В комнате жарко. Пашка отказывается раздеться, говорит, на минутку забежал. Сидит хмурый, сдвинув брови.

— Чего, Пашка, молчишь? — спрашиваю я.

— Неохота бабушку и дедушку обижать, а то бы махнул следом за гусями.

— Куда? Он молчит.

— Подожди, пусть оперятся у тебя крылышки.

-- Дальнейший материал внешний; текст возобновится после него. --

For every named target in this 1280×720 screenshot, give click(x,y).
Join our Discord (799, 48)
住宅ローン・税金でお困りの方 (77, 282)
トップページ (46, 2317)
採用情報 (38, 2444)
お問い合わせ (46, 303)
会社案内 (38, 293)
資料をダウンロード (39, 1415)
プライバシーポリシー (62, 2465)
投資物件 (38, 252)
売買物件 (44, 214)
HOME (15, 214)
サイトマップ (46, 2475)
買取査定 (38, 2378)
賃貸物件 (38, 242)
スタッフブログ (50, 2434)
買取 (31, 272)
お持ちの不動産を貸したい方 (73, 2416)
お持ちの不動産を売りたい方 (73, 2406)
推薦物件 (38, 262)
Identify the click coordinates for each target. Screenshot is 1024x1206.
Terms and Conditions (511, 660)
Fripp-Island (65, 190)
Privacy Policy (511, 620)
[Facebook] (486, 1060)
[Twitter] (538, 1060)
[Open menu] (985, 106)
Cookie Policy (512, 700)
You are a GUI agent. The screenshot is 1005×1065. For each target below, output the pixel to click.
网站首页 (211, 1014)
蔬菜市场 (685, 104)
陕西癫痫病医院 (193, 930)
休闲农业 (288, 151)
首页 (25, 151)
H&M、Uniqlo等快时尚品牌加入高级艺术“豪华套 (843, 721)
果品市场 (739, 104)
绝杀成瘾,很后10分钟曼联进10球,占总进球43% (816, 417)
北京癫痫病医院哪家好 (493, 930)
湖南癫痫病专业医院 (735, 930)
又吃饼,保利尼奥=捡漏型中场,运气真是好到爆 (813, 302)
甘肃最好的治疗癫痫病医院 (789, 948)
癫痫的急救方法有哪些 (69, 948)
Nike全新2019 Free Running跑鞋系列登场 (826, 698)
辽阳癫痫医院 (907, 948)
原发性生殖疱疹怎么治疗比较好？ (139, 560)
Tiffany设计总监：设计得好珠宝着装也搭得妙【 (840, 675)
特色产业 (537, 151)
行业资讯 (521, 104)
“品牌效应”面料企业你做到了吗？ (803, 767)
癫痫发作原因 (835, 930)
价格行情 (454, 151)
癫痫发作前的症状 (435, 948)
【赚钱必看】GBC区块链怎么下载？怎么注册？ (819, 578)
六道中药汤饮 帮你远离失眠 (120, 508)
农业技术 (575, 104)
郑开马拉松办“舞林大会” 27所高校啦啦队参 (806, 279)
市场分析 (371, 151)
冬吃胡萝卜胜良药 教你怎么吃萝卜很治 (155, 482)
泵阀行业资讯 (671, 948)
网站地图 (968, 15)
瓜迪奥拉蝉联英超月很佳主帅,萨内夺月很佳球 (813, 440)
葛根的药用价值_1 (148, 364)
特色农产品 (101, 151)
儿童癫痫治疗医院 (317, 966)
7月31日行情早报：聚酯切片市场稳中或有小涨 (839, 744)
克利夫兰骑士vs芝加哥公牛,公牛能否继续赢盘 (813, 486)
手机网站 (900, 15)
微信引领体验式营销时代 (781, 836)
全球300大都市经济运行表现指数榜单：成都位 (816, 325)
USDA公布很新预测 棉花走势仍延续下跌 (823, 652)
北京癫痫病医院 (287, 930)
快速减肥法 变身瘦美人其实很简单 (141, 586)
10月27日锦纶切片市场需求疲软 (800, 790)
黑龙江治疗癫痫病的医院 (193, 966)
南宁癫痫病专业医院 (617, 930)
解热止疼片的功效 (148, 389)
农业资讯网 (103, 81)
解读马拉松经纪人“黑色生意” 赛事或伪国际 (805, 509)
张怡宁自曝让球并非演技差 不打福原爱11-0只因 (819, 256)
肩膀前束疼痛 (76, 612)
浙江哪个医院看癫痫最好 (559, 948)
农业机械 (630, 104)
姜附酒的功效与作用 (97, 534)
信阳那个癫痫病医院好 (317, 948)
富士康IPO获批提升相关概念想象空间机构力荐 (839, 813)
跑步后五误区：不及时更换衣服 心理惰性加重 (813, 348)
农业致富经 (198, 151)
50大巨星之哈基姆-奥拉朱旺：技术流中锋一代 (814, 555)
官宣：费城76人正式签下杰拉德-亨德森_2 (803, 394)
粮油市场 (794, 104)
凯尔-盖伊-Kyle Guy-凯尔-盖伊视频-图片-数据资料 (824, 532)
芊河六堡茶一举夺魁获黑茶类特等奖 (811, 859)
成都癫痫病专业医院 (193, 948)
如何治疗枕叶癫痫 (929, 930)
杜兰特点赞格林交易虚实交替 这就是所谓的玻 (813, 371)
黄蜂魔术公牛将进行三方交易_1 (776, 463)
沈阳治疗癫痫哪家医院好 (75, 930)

— То-то и беда! — серьезно соглашается парнишка. — Вот ружье бы, тогда можно и подождать.

— О ружье потом. Бабушка, видно, права: ты слишком увлекаешься охотой.

— Какая там охота — вместо собачонки бегаю. Самому же пальнуть дедушка часто не дает; говорит, ружье наше вот-вот должно разорвать — ненадежное. А насчет охоты я не хуже других.

— Охотником, Пашка, назовешься, когда будешь разбираться в следах зверей и птиц, будешь знать их повадки. Ты должен научиться сшибать на бегу козла, снимать летящую птицу. Не достигнешь этого — нечего тебе делать в тайге с ружьем.

— Что вы, что вы! Да я в тайге любую пташку назову — дедушка мне все объясняет, а козла на бегу или птицу влет сшибу, ей-богу, сшибу.

— Ну, насчет козла это ты…

— Не верите?!

— Нет. А вот относительно ружья не знаю, что с тобой делать.

Его будто оса ужалила. — Дадите?! — вскрикнул он, весь загораясь.

— На эти дни, может быть, и дам.

Пашка вскакивает, хватает со стула свою шапку и мигом исчезает за дверью, точно боясь, что я могу раздумать. Потом он громко барабанит в ставню:

— Спокойной ночи, я к дедушке в Медвежий лог побегу сказать насчет ружья!

— Ты с ума сошел — ночью! Не смей!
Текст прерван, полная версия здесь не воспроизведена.